Labour History: a Journal of Labour and Social History (Volume 126/ Issue 1)

Publication
Almost 50 years ago, Labour History published a special issue on the problem of racism in the Australian labour movement. Its theme and the question contained in its title – Who Are Our Enemies? – were prescient then and remain pressing for labour historians to examine. Edited by young scholars, Ann Curthoys and Andrew Markus, who would each go on to very distinguished careers, the issue’s publication was a landmark event for them and for the field. It was conceived at a moment of optimism when academic history and political activism promised real change in knowledge and direction. Curthoys’ and Markus’ own scholarship, and their collection of essays, built a bridge between sub-fields and opened up research possibilities for Australian historians. In the 1970s, Aboriginal history was an emerging specialism. Racial capitalism was a concept yet to be taken up. Today, this field has a well-established and abundant academic literature.
With th is current special issue, guest edited by a new generation of historians, we revisit the question posed to frame that initial work. In a conversation demonstrating its long-term significance, articles here also reveal a little of how the field has developed in the interim. Fortunately, we have been able to include a reflective contribution by Ann Curthoys, which locates the history of the original issue and identifies themes of subsequent research for which it laid the groundwork. Nascent themes (transnationalism and internationalism) have been strengthened over the ensuing years; settler colonialism has been deepened as a distinct field of enquiry; and labour migration (imperial, coerced and/or free) has been placed at the forefront of a more globalised approach.
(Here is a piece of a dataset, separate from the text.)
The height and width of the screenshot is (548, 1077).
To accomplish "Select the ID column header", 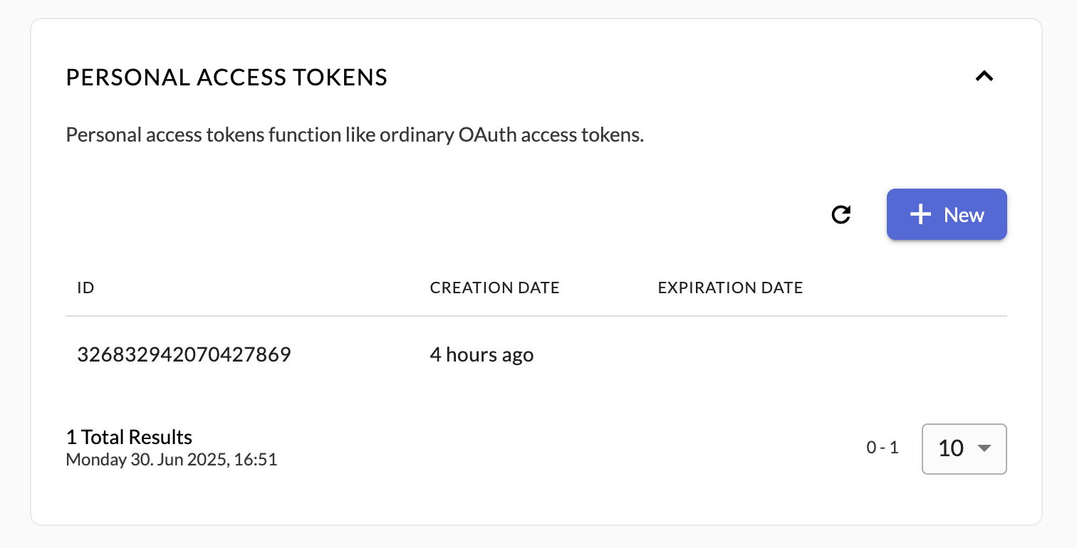I will tap(85, 288).
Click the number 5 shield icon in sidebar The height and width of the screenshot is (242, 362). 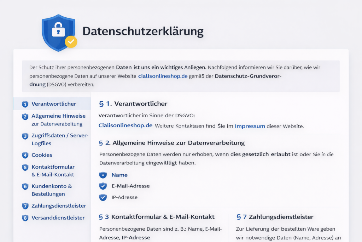[x=25, y=167]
The articles published here were selected from those presented at a dedicated symposium. Once again, we have a mix of well-established and newly emergent researchers in a collection of articles pushing the discipline with their probing questions and politically engaged scholarship. We learn that, at the end of the twentieth century, old certainties about “friends” and “enemies” no longer held even as the question – of who are the enemies we struggle against – remained constant into the twenty-first century.
One stark continuity with the earlier issue is the reality of racism as the enemy of working-class solidarity. This current special issue was begun before Australia officially embarked on a referendum to amend the Constitution to recognise and give its Indigenous population a Voice to Parliament. The process of article selection and refereeing was undertaken almost simultaneously with the referendum campaign. The Australian Constitution was written as a colonialist document: containing principles of exclusion of people who were living here when the first Europeans arrived, it enabled the subsequent enactment of laws and policies against Indigenous and other non-European peoples. That colonialist legacy has been resisted constantly by those affected and their supporters, as labour history has, over the years, revealed; but it also inflected the labour movement as workers and their unions sought to protect their jobs and wages from capitalist imperatives. The past is messy, complex, and often surprising when historians dig into the details hidden in the archives. Through this scholarship we have a better understanding of the processes, encounters, and efforts the working class made to good, or not so good, effect.
The 2023 referendum offered another chance to acknowledge Australia’s colonialist past and bring meaningful change, and it failed for reasons future historians will explore. But it showed how powerful the political mobilisation of racialisation can be. This special issue is timely, appearing as Australia comes to term with its continuing settler colonialism, and as local protests against the horrors in Gaza gather momentum.